Germany’s environment ministry has also been pressing for a regulation of cars to be included in the climate action plan with a suggestion that by 2030, all new cars must almost entirely be either electric or have climate-friendly engines.
According to a report by German international broadcaster Deutsche Welle, German car manufacturers including; VW, Audi, Mercedes and BMW have electric cars in their line-up but only 0.6% of all new cars sold in Germany in the first quarter of 2015 were electric cars. At the moment, there are barely 19,000 electric cars on German streets.
With the agricultural sector also being a key emitter of greenhouse gases, thanks to fertilizer use and animal cattle rearing—which is a key contributor to methane in the atmosphere— Germany’s Climate Action Plan wants to reduce greenhouse gas emissions in agriculture by 17% by 2030.
The plan focuses on reducing the application of fertilisers and the goal is to have 20% of all agricultural areas in Germany cultivated organically by 2030.
Marlene Micha, a lawyer who works in the Federal Ministry for the Environment, Nature Conservation, Building and Nuclear Safety’s National Climate Initiative says the German government is also supporting municipalities, schools, and businesses to tackle climate change. She says, over the last nine years, since 2008, the ministry has supported over 20,000 projects across the country at a cost of € 619m.
The Energiewende programme has powerful backers like Fischer.
“Energiewende is deeply rooted in a deep consensus within German society and everyone is convinced about the human contribution to climate change,” he said, “Everyone believes that it is worth doing something about climate change because the consequences are grave.”
Fischer was speaking at a luncheon organised by the German Federal Office in Berlin on Oct. 18 for 14 climate change experts and journalists from 14 countries across five continents. They were from Bangladesh, Brazil, Kenya, Czech Republic, Hungary, Morocco, Nepal, Poland, Portugal, Serbia, Slovakia, Uganda , the US and Vietnam and were in the Lusatia region as part of the German Federal Foreign Office’s ‘Post COP21 Climate Policy for 2050 information tour’ to see firsthand the link between coal mining and climate change.
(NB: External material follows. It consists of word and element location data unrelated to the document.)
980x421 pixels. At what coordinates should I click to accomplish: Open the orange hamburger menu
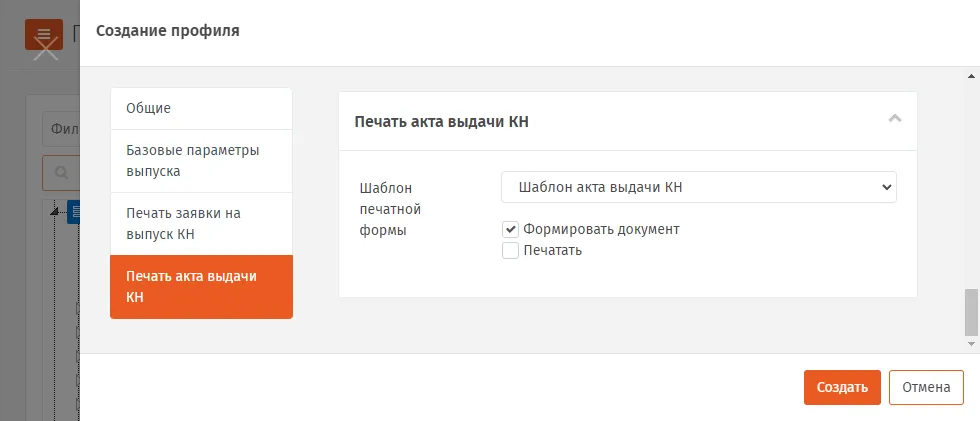44,34
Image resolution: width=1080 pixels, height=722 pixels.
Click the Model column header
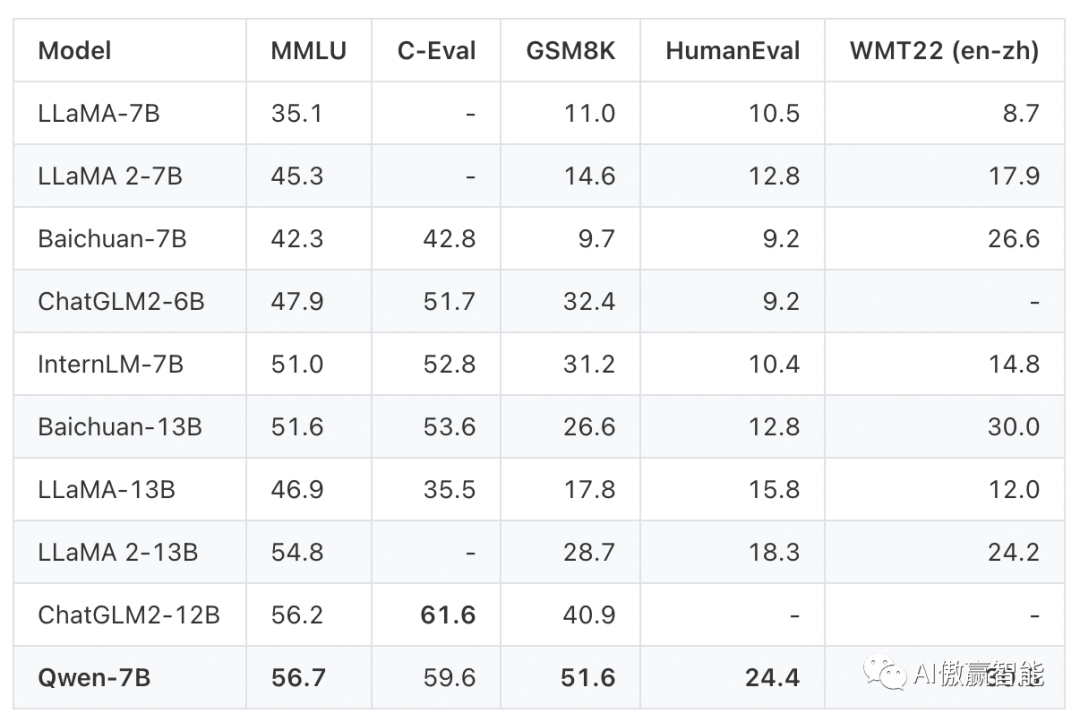tap(75, 51)
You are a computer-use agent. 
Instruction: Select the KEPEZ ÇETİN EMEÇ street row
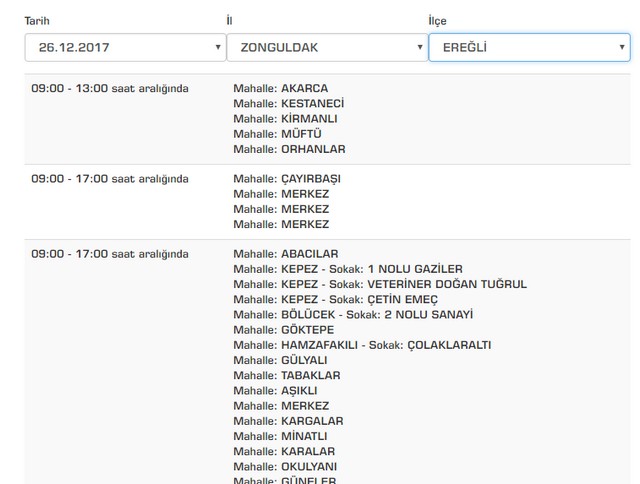(343, 299)
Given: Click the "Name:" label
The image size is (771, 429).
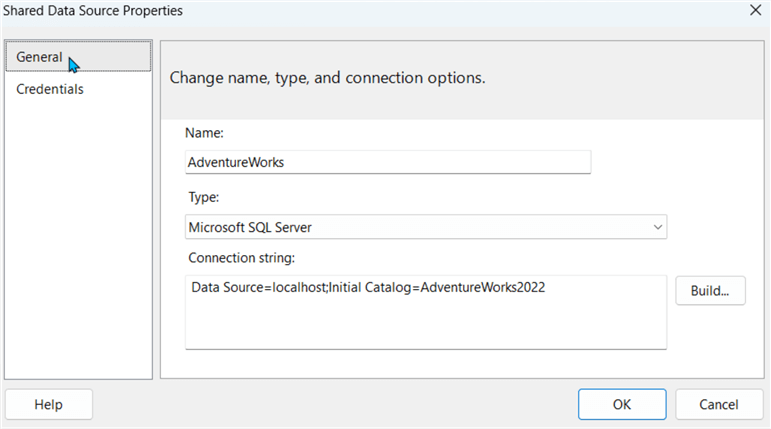Looking at the screenshot, I should 204,132.
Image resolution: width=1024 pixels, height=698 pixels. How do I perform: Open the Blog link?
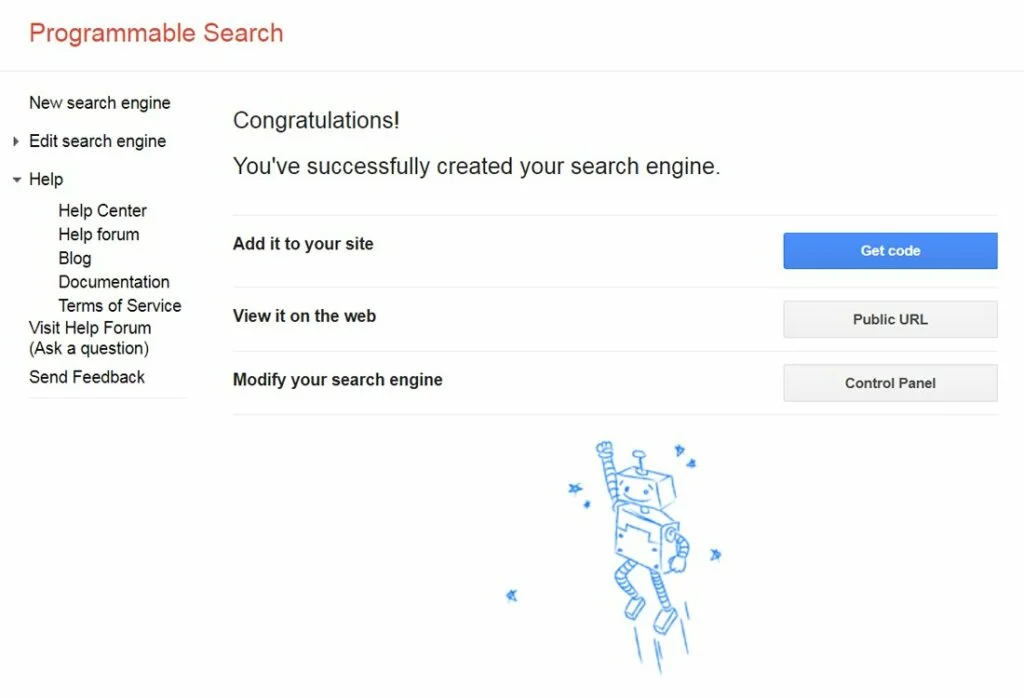[74, 258]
The Germans were happy to explain their slow but steady switch to renewable electricity produced from the sun and wind. Fischer dismissed the claim that the Germans’ fixation on ditching fossil fuels is “a romantic notion.”
“Germany’s Energiewende is a long term process and by the second half of the century, Germany will be 95% greenhouse gas emission free,” he said.
“The destination is clear but in getting there, sometimes we travel faster, and sometimes we travel slower, sometimes we go back,” he said. Eichhorn also dismissed claims that Energiewende cannot work.
“It is not a romantic German idea,” he said, “It is a hard economic necessity if we want to have a future for our children.
“We don’t pretend that we have found the solution for every problem; it is also a process from which we try and error, and we look to others to see what we can learn from them.”
Pegels agrees. She says political consensus is never a given.
“It is something that we have to struggle for everyday and that we have to convince people that the Energiewende is something we have and should do as a country,” she said.